Giving her all

– 34th Week in Ordinary Time –

This poor widow has put in more than all of them … [Luke 21:3]

Prior to the text we reflect upon today, we hear elsewhere in Luke’s Gospel how scathing Jesus is regarding those who ‘swallow up’ the property of widows, who have been left without any male protection and legal persona since the death of their husbands.  These vulnerable women are at the mercy of the Law and of those who use it to defraud.  Jesus condemns this use of religion for ulterior purposes.  The Scribes were theologians, lawyers and experts in the Torah, but were also educated people, trained to read and write.  They were engaged in the business of drawing up documents and legal contracts for vulnerable people, a practice that could be very lucrative for the unscrupulous.  Because of their outward piety, the vulnerable would place their trust and their property into their hands.

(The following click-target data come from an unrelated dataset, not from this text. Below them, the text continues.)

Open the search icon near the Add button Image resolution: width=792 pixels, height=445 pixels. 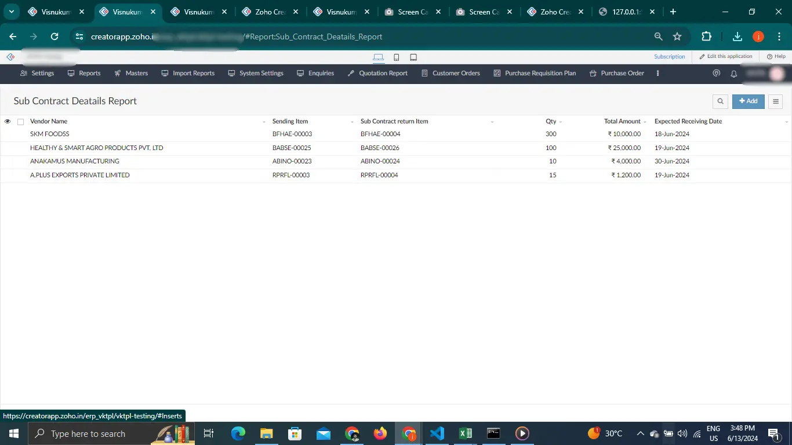[720, 101]
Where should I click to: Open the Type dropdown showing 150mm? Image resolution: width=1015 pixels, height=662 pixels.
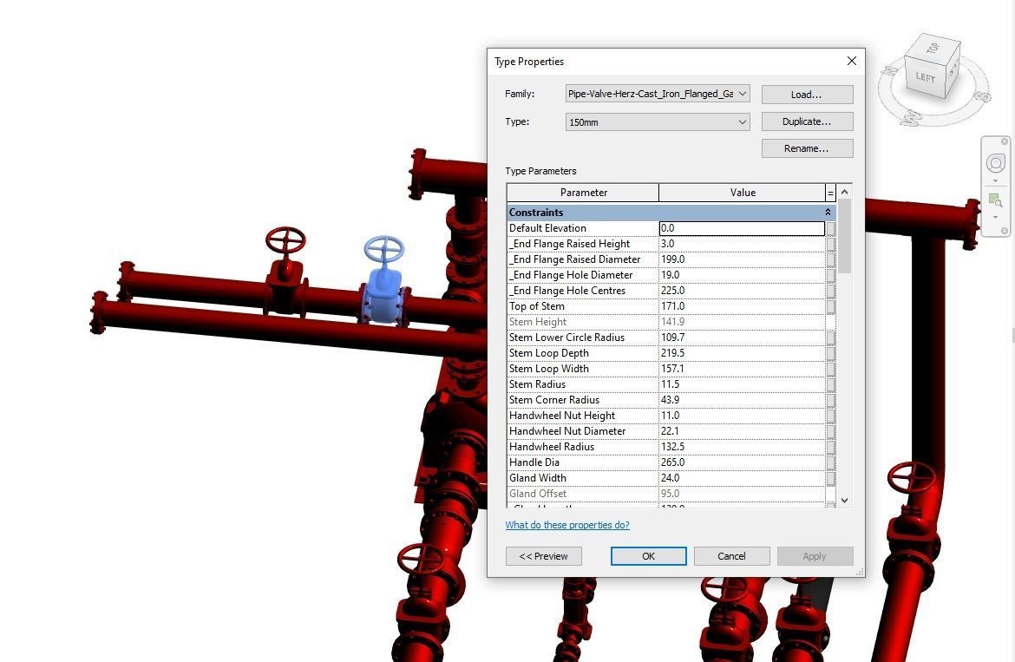742,121
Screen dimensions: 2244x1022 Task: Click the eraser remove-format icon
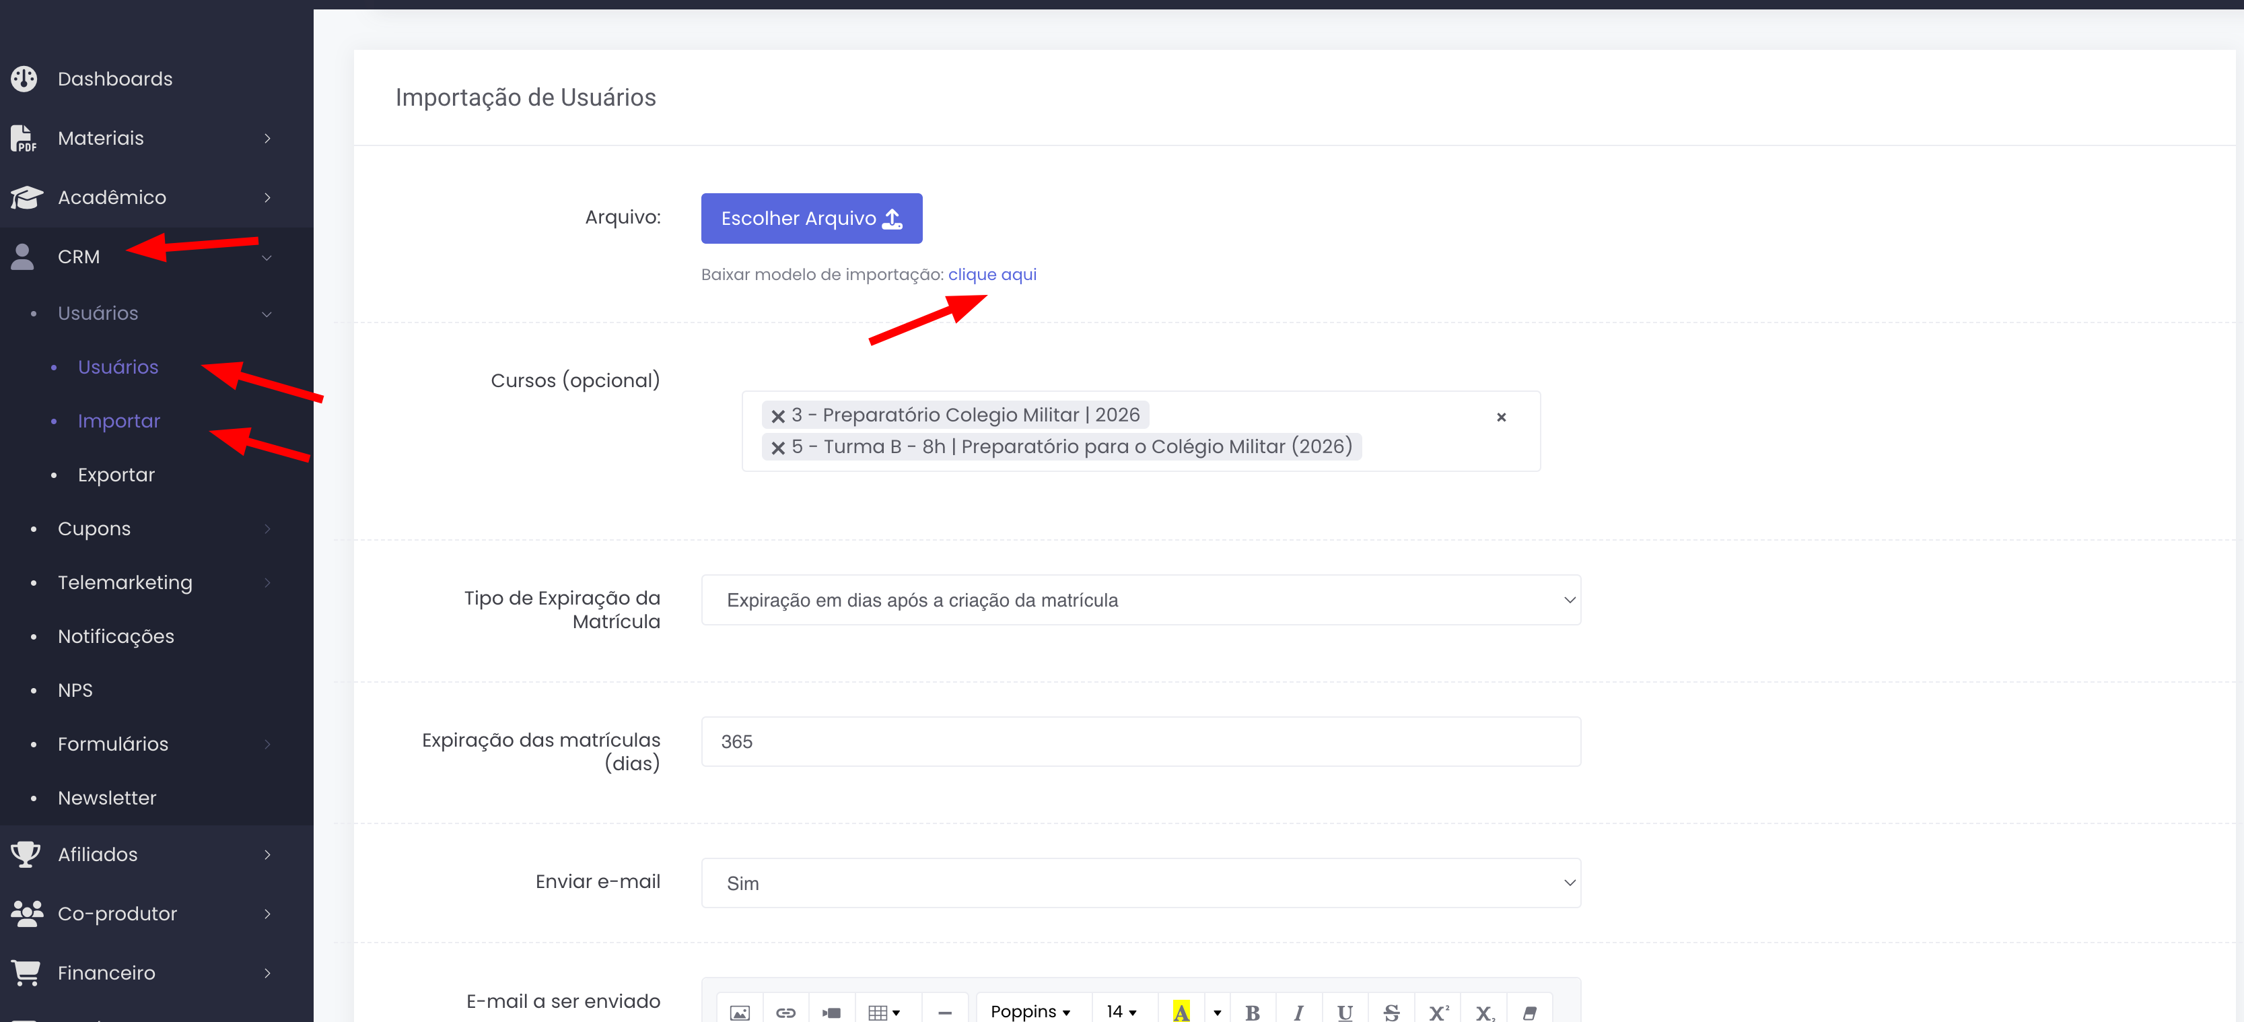(1529, 1012)
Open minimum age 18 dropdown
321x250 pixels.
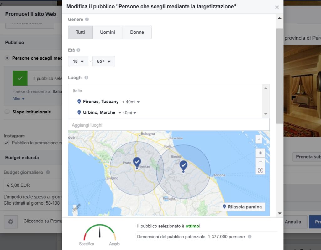78,61
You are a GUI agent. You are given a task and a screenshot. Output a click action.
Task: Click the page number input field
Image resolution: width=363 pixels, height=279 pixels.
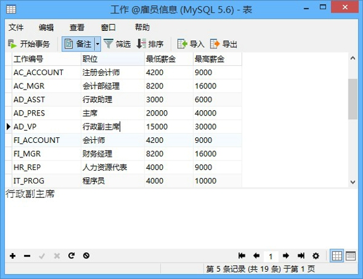(271, 256)
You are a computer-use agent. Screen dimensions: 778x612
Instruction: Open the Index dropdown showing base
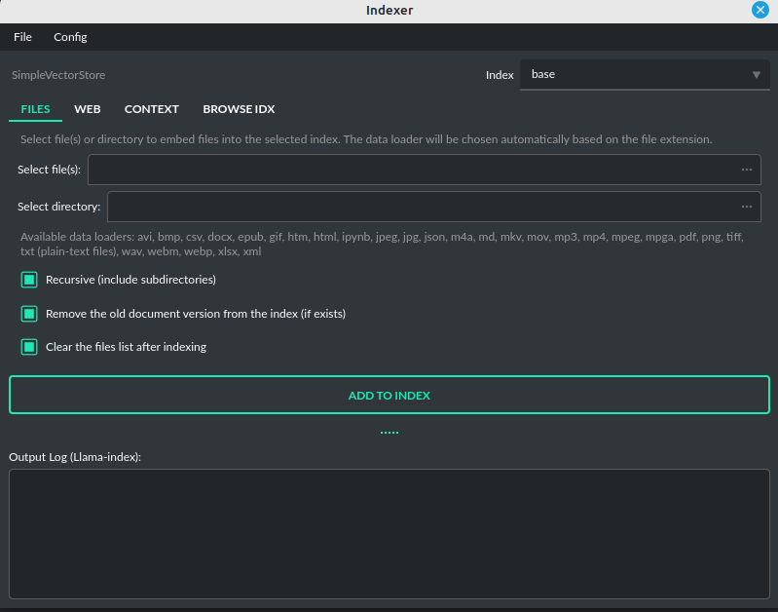pyautogui.click(x=633, y=75)
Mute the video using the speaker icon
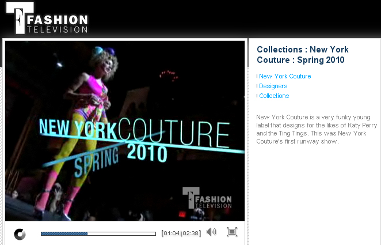The width and height of the screenshot is (381, 245). pyautogui.click(x=211, y=232)
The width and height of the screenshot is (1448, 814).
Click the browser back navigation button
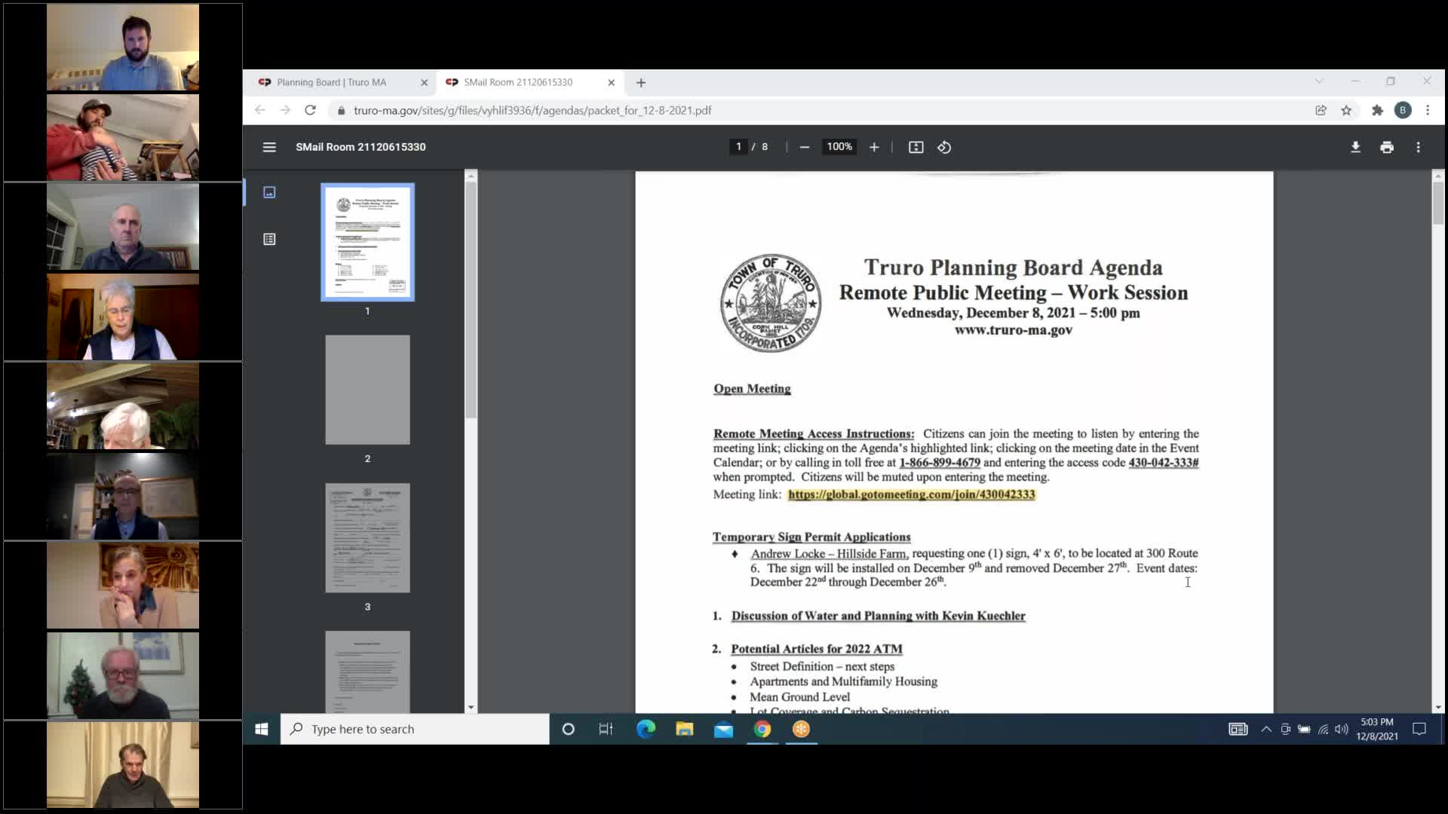(260, 110)
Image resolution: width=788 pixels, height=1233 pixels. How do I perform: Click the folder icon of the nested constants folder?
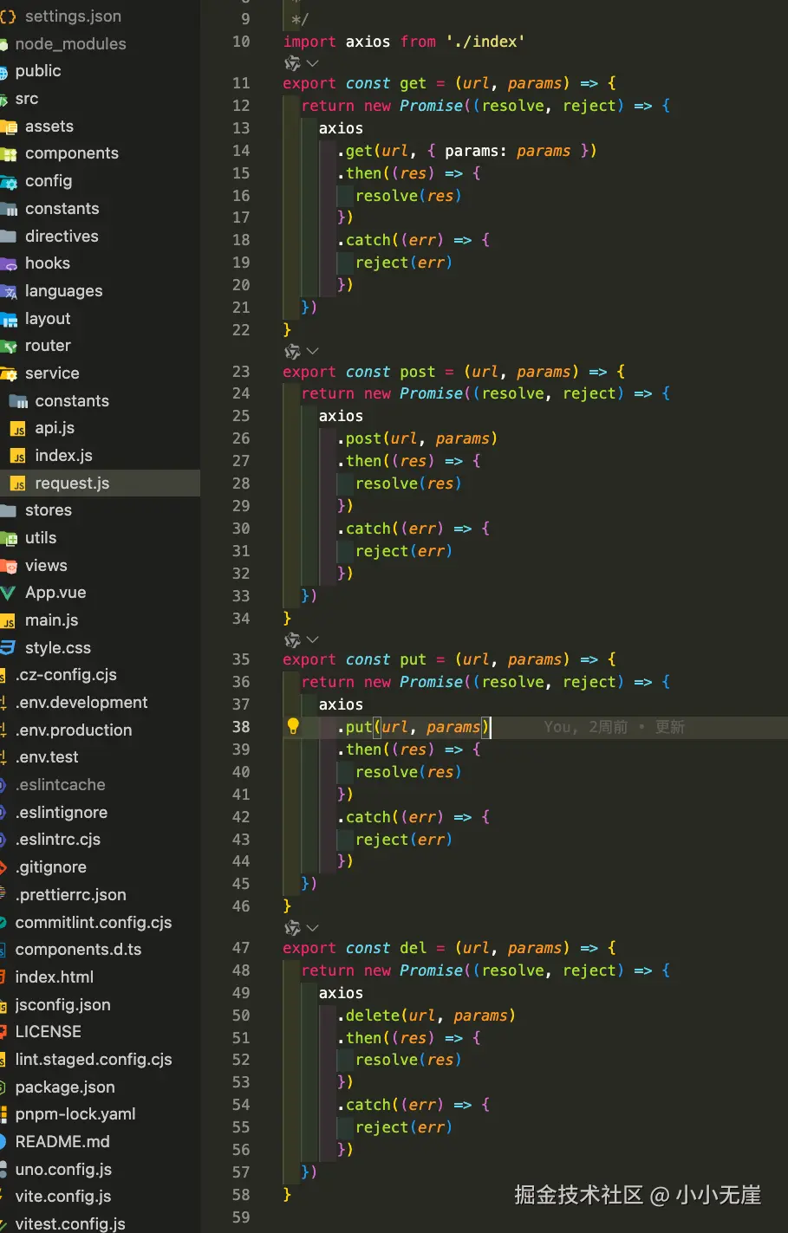coord(18,401)
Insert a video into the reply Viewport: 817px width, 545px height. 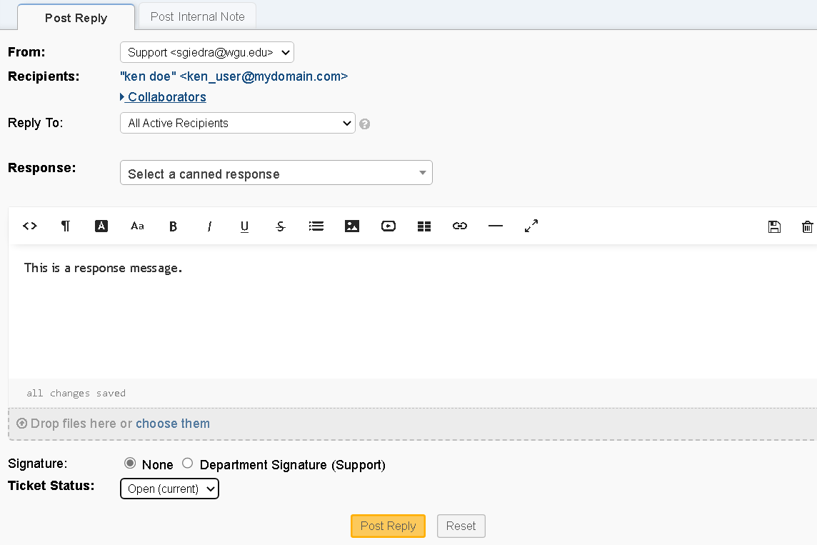[x=388, y=226]
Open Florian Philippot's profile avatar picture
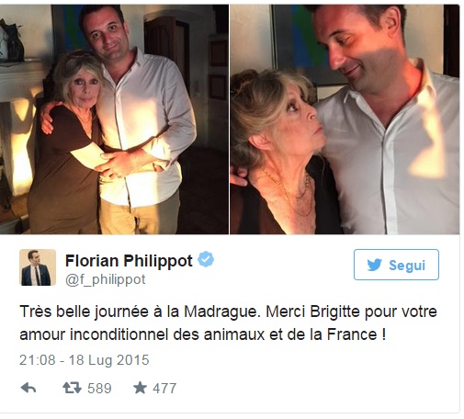Image resolution: width=464 pixels, height=419 pixels. point(38,267)
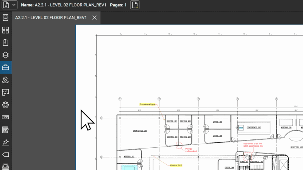
Task: Open the Places location pin panel
Action: coord(6,80)
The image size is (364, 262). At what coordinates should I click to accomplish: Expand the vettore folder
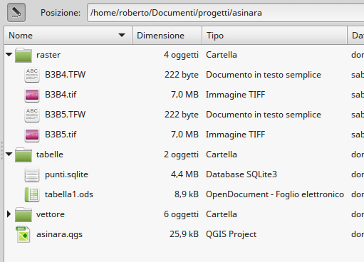9,214
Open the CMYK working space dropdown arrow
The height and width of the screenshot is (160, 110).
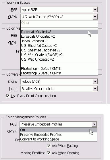pos(95,17)
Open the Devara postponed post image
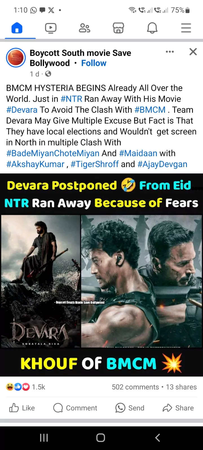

In this passage we read that Jesus ‘looks up’ which suggests that he is teaching in the Temple at the time, but on observing the activity around the offering chests, he calls his disciples to take note of what is taking place, and seizes this ‘teachable moment’ to instruct them.  We are told that this woman gives ‘all she has’ – this meagre offering of two small copper coins, all that stands between her and destitution. Yet she gives, for the Law states that holiness equates to giving for the upkeep of the Temple.  In this case, it seems that the Law does not serve people, but rather that people serve the Law.  The widow, the orphan and the stranger in the greatest need of protection and fair play because of their vulnerability, yet some ‘religious’ people seem to be doing the very opposite.

This story invites us to reflect on the nature of our giving and our responsibility to protect the vulnerable, we who have been given so much.  Jesus reminds us that God looks upon the inward character rather than the outward action.  The value of the woman’s gift was measured not by quantity but rather by its quality.  What was the fate of the woman after she had given all?  We can only surmise, but the story of her giving has challenged and inspired the followers of Jesus for two thousand years and will continue to do so for future generations.  Her actions remind us that ‘blessed are the poor in spirit, the kingdom of heaven is theirs’. (Matthew 5:3).  What does that mean for those of us who live in middle-class comfort and relative security?

Gracious God, remind us to be generous and prepared to give our all for the vulnerable in our world.